Ich finde es sehr erfreulich, dass du die Gegenwart von M. und seine Unterweisung in dir spürst. Ich denke, dass du eher dem folgen solltest, was dir weitergegeben wurde und was in dir ist, was dich antreibt. Es ist nicht nötig, dass du dich beeilst, einen anderen Meister zu suchen.
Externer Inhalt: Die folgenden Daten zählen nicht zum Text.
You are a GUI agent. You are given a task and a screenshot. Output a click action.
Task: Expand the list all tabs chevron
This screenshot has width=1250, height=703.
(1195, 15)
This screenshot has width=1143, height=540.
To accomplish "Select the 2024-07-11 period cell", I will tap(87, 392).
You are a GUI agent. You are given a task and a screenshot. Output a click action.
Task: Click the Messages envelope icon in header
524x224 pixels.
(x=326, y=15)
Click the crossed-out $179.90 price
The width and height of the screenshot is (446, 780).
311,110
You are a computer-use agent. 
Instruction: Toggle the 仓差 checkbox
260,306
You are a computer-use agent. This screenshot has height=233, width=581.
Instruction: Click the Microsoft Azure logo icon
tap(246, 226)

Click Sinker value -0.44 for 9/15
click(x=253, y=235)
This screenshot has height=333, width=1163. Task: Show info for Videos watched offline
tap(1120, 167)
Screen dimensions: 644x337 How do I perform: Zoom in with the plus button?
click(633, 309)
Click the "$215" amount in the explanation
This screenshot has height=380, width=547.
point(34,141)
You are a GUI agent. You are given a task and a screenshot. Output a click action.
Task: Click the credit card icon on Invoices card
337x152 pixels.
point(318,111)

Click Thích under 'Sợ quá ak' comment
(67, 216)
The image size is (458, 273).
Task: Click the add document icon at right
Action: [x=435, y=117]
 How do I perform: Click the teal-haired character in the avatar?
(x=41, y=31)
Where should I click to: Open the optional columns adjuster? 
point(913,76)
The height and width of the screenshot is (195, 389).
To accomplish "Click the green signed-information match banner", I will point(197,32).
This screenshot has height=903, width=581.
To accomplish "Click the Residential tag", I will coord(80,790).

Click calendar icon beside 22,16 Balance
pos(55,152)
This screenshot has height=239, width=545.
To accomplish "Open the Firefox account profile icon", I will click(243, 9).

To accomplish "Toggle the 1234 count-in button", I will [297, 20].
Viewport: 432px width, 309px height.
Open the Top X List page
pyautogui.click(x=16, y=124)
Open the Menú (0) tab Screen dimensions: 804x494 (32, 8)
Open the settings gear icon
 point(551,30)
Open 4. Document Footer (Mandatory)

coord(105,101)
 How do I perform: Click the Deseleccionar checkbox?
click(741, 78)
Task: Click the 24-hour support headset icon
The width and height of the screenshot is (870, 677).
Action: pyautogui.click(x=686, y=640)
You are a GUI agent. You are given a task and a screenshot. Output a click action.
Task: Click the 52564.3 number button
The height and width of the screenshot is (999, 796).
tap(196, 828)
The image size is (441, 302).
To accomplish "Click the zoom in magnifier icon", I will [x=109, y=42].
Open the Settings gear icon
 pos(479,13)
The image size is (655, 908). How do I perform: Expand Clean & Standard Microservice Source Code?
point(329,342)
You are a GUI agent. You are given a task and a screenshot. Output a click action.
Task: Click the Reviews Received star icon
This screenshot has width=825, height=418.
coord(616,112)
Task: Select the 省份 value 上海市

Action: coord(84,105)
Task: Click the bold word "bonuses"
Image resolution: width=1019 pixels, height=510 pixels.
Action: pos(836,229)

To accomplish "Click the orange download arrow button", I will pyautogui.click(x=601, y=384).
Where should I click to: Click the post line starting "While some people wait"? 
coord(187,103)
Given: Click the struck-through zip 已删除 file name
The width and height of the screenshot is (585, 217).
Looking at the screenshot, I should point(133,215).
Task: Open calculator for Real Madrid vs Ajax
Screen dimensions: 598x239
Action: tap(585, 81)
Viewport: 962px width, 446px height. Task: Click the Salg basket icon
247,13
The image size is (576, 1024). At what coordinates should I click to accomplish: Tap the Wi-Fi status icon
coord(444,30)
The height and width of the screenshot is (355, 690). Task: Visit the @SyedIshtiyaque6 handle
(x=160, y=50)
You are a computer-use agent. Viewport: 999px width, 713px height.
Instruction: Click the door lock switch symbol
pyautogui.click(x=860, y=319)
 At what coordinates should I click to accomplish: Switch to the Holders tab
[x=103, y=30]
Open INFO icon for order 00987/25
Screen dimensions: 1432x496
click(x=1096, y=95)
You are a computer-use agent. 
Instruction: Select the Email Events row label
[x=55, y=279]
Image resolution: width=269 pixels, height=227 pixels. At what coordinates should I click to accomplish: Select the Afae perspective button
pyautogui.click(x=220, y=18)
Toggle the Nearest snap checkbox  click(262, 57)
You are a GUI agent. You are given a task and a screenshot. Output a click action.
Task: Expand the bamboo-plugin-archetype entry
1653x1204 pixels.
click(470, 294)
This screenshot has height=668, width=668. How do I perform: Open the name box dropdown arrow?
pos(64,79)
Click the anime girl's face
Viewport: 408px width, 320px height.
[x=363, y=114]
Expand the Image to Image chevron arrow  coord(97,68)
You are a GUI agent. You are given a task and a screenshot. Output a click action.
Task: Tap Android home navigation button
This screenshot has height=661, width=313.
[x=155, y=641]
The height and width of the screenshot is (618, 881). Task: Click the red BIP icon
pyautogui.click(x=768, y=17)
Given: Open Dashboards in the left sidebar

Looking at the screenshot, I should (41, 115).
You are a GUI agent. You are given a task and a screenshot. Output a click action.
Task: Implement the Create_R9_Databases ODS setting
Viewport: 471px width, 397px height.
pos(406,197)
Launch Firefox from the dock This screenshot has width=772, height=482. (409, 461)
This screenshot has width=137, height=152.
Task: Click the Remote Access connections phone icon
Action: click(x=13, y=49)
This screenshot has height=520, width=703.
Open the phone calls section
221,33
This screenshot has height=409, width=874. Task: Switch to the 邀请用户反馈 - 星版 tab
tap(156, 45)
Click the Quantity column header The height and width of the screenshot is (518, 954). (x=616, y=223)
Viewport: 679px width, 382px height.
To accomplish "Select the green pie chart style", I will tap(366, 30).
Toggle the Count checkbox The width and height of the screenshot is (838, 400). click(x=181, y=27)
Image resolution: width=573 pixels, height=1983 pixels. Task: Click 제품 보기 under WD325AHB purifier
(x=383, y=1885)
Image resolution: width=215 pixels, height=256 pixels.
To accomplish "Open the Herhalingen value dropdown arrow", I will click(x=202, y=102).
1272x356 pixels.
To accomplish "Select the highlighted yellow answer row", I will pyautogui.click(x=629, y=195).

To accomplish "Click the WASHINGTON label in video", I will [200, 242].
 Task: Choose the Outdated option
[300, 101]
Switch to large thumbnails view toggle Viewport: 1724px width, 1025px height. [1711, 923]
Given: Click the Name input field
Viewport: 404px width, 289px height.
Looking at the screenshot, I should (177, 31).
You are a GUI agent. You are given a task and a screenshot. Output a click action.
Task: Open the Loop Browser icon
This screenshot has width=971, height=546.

Andererseits wirst du in Zukunft vielleicht den Wunsch nach einem neuen Meister verspüren. Dies solltest du dann akzeptieren und nicht als Verrat deinem Meister gegenüber empfinden. Versuche nicht, um jeden Preis deinem Meister treu zu bleiben. Entwickle nicht das Gefühl, deinen Meister zu verraten, wenn du einen anderen Meister aufsuchst. Ich denke, es muss zu deinem wahren Bedürfnis passen. Es darf nicht zu einer Vorstellung werden. Viele Leute sagen: „Wenn der Meister tot ist, muss man einen neuen Meister suchen.“ Aber dies ist keine Regel und erst recht keine Verpflichtung.

Als Meister Deshimaru starb, habe ich nicht die Notwendigkeit gespürt, einen neuen Meister zu suchen. Ich war noch völlig erfüllt von seiner Gegenwart und seiner Unterweisung. Mir hat das gereicht und auch heute noch reicht das. Das änderte sich in dem Moment, als ich merkte, dass es hier nicht nur um mich ging. Meine Berufung war schon zu Zeiten Meister Deshimarus, das Dharma weiterzugeben. Da habe ich dann das Bedürfnis verspürt, die bestätigte Weitergabe von einem anderen Meister zu empfangen, und das war Niwa Zenji. - Das war mein Weg.

Als ich die Weitergabe von Meister Niwa Zenji erhalten habe, sagte er: „Ich mache es an Meister Deshimarus Stelle.“ Er hat uns nie glauben lassen, die Unterweisung von Meister Deshimaru wäre nicht ausreichend gewesen. Er hat nur das beendet, was Meister Deshimaru angefangen hatte.

Bleibe offen für alle Möglichkeiten. Aber glaube nicht, dass du um jeden Preis einen neuen Meister suchen musst. Folge auch deiner Intuition, deinen Gefühlen.